When Steve Goers closes his eyes, he can still see Joe Tulley. But he’s not pulling up for a jumper. He is running in the streets.
“He would run with the basketball beneath his arm in our neighborhood, going from his house to a nearby court to play. Not just once,” said Goers, a longtime Boylan coach whose 881 wins rank third in state history, “basically all summer when we weren’t playing.
“He epitomized what Boylan basketball was all about. He was extremely hard working. He didn’t need motivation. He had self-motivation.”
Tulley died Sept. 18, three weeks before his 44th birthday. He was living in Henderson, Nevada, with his wife, Rachel, and twin 13-year-old daughters, Susan and Brooklyn. He owned and operated a packaging distribution company.
More: Ron Balsam was like a brother to half tennis players in Rockford and father to other half
But in Rockford, he will always be remembered as one of the greatest players in Boylan’s grand history. Tulley was a three-time first-team all-conference pick for teams that went 88-10 from 1997-99. He is the second-leading scorer in Titans history with 1,724 points, trailing only Lee Lampley (2,419). He averaged 24.2 points as a senior, including a 54-point game against East that remains the NIC-10 record.
“He was so fun to watch, such a good shooter,” his uncle, Mike Tulley said. “He was good from anywhere.”
Any conversation about the greatest shooters in NIC-10 history start with Lampley, Hononegah’s Ryan Hoover, who went on to play at Notre Dame and then played in various pro leagues for 16 years, East’s Sincere Parker, who made over 100 3-pointers as a junior and had back-to-back 30-point games in college last year at St. Louis, and Joe Tulley II.
“That’s pretty accurate,” said East coach Roy Sackmaster, who coached Parker and played with Tulley for two years at Boylan. “As an absolute pure shooter, Joe was right there in the conversation with anybody.”
“To this day,” said Pecatonica coach Bobby Heisler, an all-conference player from Harlem who graduated the same year as Tulley in 1999 and also played with him in some “legendary summer pick-up games” at Rock Valley College. “Joe had the best mid-range jump shot I’ve seen in the area. It’s a skill that’s lost in today’s game.”
More: Rockford’s greatest games No. 10: Titans edge J-Hawks in OT
It was a skill he never really got to show in college. Tulley averaged 5.4 points, 1.8 rebounds and 1.2 assists in four years at DePaul. He looked like he was about to break out after his sophomore year. That was a dreadful year for DePaul, which began the season ranked No. 21 in the nation but fell apart and finished 4-12 in Conference USA. Tulley might have been the biggest bright spot as the season ended, averaging 12.7 points his final 15 games after averaging only 2.9 the first half of the season. Twice during that stretch he made six 3-pointers in a game, one shy of the school record at the time.
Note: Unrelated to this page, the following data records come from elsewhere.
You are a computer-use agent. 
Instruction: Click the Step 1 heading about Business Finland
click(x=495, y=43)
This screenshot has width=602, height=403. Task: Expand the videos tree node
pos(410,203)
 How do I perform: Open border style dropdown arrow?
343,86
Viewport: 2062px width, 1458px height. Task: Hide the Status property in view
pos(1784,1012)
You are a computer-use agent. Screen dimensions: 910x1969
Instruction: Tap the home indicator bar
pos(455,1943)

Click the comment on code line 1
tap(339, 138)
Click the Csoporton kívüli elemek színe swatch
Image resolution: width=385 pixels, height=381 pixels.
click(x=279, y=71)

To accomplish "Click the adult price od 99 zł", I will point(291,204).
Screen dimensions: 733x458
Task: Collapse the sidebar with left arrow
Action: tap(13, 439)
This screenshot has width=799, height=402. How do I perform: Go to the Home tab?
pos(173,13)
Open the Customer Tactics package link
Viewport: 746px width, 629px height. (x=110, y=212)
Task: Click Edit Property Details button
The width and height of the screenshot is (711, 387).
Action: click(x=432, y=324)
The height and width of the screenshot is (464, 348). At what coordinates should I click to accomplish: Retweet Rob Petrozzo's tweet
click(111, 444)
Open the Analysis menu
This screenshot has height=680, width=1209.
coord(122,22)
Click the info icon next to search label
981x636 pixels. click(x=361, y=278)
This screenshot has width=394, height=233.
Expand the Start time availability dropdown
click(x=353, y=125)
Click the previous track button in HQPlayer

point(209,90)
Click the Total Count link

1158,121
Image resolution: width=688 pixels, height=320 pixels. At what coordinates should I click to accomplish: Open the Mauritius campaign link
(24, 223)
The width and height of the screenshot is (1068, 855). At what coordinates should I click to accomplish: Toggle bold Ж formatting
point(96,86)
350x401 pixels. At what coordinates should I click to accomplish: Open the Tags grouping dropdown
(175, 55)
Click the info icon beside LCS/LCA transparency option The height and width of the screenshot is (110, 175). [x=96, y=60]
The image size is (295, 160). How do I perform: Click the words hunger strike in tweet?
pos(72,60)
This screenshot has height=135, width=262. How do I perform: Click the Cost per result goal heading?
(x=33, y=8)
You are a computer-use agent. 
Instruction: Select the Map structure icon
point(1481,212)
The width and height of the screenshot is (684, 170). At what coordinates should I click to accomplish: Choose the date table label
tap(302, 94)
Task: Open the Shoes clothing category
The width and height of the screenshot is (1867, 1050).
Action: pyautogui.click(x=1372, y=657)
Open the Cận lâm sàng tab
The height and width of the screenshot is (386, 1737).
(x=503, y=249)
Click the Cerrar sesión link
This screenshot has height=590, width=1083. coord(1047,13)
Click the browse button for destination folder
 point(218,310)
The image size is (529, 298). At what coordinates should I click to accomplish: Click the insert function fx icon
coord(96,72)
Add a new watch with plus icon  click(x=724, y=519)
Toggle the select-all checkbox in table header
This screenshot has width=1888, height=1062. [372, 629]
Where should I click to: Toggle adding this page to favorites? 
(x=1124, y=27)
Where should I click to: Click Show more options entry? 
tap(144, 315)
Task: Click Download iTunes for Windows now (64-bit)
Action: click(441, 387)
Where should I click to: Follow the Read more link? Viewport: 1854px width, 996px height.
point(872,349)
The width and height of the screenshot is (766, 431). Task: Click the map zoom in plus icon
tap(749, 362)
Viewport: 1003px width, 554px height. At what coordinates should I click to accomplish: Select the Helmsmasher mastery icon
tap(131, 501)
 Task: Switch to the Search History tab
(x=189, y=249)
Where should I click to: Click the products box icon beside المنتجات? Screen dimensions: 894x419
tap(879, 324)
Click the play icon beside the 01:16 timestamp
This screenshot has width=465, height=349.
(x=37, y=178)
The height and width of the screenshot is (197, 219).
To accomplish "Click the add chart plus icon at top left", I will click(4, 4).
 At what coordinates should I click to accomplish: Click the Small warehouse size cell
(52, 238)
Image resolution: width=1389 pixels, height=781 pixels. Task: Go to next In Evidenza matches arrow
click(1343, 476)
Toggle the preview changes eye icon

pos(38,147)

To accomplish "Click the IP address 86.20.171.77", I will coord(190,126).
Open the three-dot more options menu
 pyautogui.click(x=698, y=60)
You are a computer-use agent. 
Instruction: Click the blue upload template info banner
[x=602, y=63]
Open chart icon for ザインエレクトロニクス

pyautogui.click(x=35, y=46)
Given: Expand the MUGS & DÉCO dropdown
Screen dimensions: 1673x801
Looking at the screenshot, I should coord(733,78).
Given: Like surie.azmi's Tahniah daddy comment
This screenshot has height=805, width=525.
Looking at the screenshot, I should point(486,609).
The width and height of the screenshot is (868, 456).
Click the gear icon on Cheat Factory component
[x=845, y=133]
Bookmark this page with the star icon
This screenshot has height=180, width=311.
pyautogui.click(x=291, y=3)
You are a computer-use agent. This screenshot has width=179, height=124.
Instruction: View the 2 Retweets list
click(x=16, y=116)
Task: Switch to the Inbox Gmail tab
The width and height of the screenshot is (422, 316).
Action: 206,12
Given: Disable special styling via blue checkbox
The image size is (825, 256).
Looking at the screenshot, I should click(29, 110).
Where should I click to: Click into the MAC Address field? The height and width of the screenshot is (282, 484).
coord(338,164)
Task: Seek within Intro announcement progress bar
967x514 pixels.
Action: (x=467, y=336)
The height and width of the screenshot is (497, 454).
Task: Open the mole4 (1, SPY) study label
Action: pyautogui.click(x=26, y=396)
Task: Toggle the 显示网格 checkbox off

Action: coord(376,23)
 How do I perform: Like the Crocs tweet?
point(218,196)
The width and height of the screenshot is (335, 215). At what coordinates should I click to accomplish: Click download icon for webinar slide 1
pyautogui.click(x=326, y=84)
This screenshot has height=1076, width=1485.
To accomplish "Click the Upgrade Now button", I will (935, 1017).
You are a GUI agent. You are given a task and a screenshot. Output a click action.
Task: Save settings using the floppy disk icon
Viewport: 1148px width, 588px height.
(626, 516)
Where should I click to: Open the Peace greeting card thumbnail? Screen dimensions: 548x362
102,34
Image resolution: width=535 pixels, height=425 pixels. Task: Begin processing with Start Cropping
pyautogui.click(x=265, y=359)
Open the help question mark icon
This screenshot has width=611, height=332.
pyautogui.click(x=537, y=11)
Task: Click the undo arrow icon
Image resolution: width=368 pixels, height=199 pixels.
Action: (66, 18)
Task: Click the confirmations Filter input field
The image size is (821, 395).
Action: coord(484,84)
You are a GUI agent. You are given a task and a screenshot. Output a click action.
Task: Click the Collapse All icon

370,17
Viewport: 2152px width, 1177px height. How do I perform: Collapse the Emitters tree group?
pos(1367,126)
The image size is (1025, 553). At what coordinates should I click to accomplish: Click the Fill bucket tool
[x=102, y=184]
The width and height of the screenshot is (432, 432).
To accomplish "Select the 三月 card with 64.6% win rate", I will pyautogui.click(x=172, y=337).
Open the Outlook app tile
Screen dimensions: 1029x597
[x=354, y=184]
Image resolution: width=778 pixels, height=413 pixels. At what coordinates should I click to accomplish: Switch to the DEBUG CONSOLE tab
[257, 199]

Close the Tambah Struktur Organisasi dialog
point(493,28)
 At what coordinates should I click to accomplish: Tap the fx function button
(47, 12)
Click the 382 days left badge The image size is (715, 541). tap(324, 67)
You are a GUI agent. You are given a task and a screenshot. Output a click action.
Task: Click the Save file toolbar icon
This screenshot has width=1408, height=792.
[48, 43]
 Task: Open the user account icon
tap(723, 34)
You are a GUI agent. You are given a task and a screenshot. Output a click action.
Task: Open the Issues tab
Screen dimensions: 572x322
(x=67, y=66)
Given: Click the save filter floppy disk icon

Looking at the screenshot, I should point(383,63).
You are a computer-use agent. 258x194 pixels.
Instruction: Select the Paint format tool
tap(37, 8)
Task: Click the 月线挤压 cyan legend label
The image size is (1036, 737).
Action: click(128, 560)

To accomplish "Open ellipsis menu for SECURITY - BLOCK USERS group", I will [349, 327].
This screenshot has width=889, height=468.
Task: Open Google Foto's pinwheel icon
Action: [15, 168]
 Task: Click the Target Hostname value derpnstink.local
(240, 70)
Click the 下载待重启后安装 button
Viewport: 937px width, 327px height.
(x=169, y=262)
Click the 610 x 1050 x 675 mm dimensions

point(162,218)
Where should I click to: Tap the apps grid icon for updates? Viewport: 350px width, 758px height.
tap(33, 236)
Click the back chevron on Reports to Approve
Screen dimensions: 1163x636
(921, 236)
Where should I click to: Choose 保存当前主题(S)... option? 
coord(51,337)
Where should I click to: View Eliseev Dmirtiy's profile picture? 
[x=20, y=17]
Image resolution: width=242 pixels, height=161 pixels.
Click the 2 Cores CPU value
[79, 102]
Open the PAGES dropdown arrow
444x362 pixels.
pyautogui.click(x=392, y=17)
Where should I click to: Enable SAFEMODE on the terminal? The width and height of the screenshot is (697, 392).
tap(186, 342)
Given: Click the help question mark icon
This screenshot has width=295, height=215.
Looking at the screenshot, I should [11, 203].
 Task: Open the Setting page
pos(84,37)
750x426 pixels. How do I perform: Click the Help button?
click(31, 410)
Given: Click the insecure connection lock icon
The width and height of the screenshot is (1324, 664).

That encouraged coach Pat Kennedy to recast Tulley as a 3-point specialist. He opened his junior season shooting 2-for-14 back in Rockford at the MetroCentre in a preseason NIT win over Fordham. He was OK as a 3-point shooter (shooting .344 for his career) but the role never really fit him and DePaul got even worse, going 9-19 (2-14) and getting Kennedy fired.
“Joe could have been a phenomenal college player, but was completely underutilized,” Jeff Myers, Tulley’s back-court mate at Boylan who went on to start three years at Richmond, told the Register Star in a story four years ago about Rockford’s greatest basketball games. “The 3 was a component of his game, but it was not the only component of his game.”
Tulley scored 567 points in high school on 3-pointers. He scored two-thirds of his points from inside the 3-point arc.
“Joe was really good at moving without the ball to get open and reading screens and cutting across the defender’s face,” Sackmaster said. “He would hit that little floater or pull-up shot. He could score from all angles. He wasn’t one of those guys who lived and died by the 3. He had a really good all-around game and could score in a variety of ways. That’s what made him so hard to guard.”
But when his friends remember Joe Tulley playing basketball, they don’t think about what could have been. They think about what was. And how Joe Tulley made it happen. They think of Joe Tulley running through the streets, eager to play basketball. To work at basketball. To improve his already great game.
“I can’t remember any of my teammates, throughout all the sports I played at all the different levels, who poured as much work into their sport as much as Joe did,” said Sackmaster, who was also a star quarterback in his Boylan days. “His work ethic was just relentless. Just an unbelievable competitor.”